[Required action]: Starting with the line that contains "Viewport: 309px width, 106px" and ending with the last line of the listing, print each line exactly. Pictures stay out.

[The input]:

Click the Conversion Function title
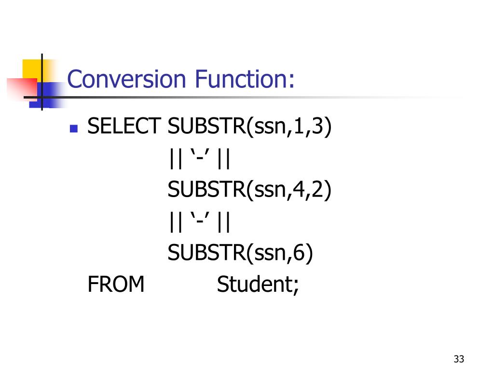The image size is (494, 371). click(x=181, y=79)
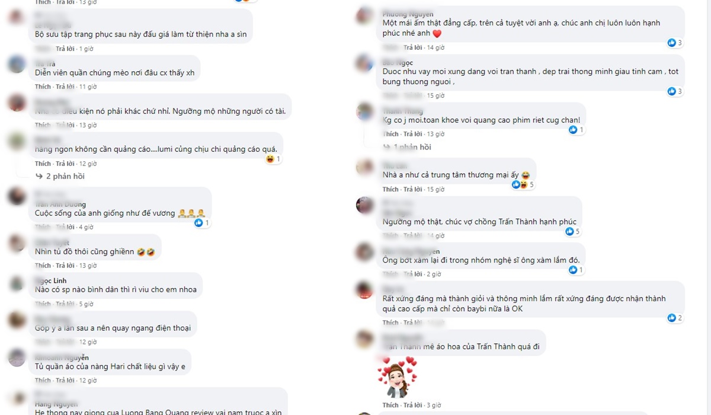The height and width of the screenshot is (415, 711).
Task: View likes on "Rất xứng đáng" comment
Action: coord(675,318)
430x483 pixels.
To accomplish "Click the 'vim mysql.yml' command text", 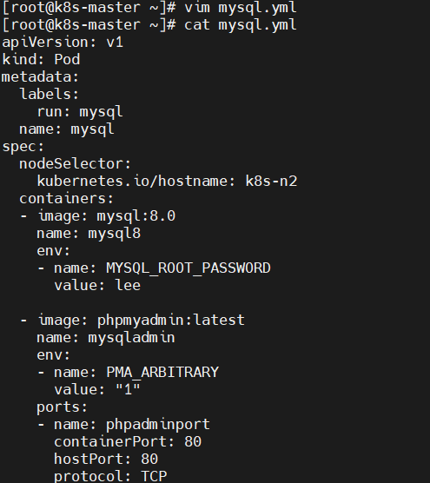I will [241, 8].
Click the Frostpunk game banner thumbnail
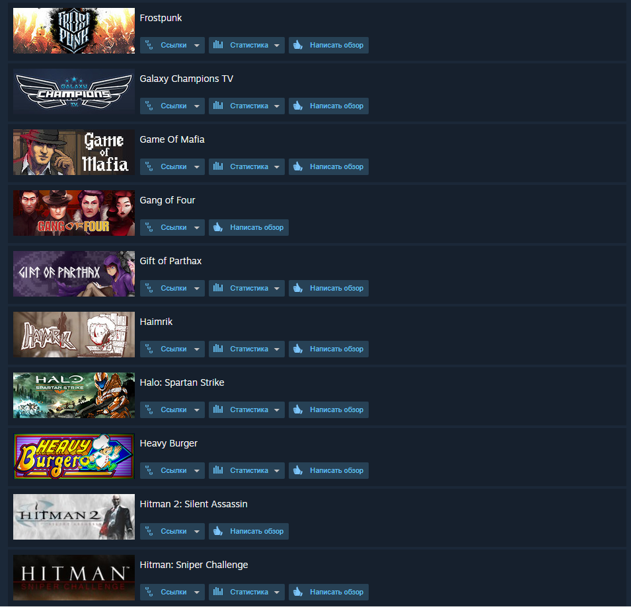The image size is (631, 607). [74, 30]
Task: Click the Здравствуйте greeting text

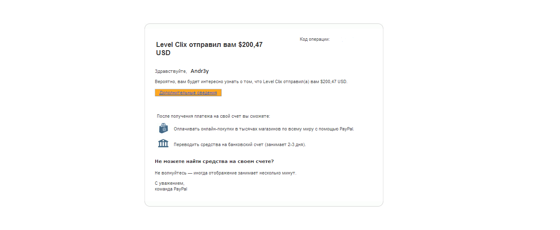Action: [x=170, y=72]
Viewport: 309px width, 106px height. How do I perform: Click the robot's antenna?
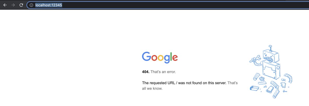270,47
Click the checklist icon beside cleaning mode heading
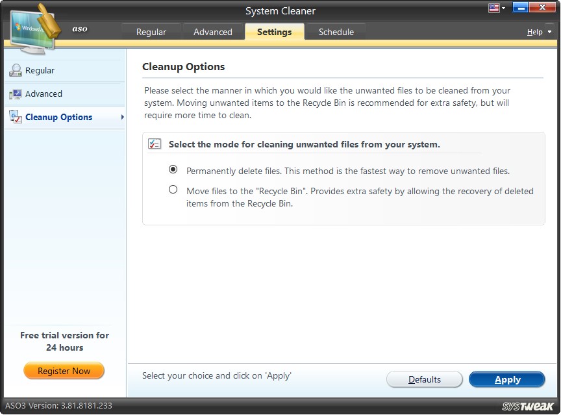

[Written solution]:
Viewport: 309px width, 106px height. How do I perform: Click the robot's antenna?
270,47
Click the checklist icon beside cleaning mode heading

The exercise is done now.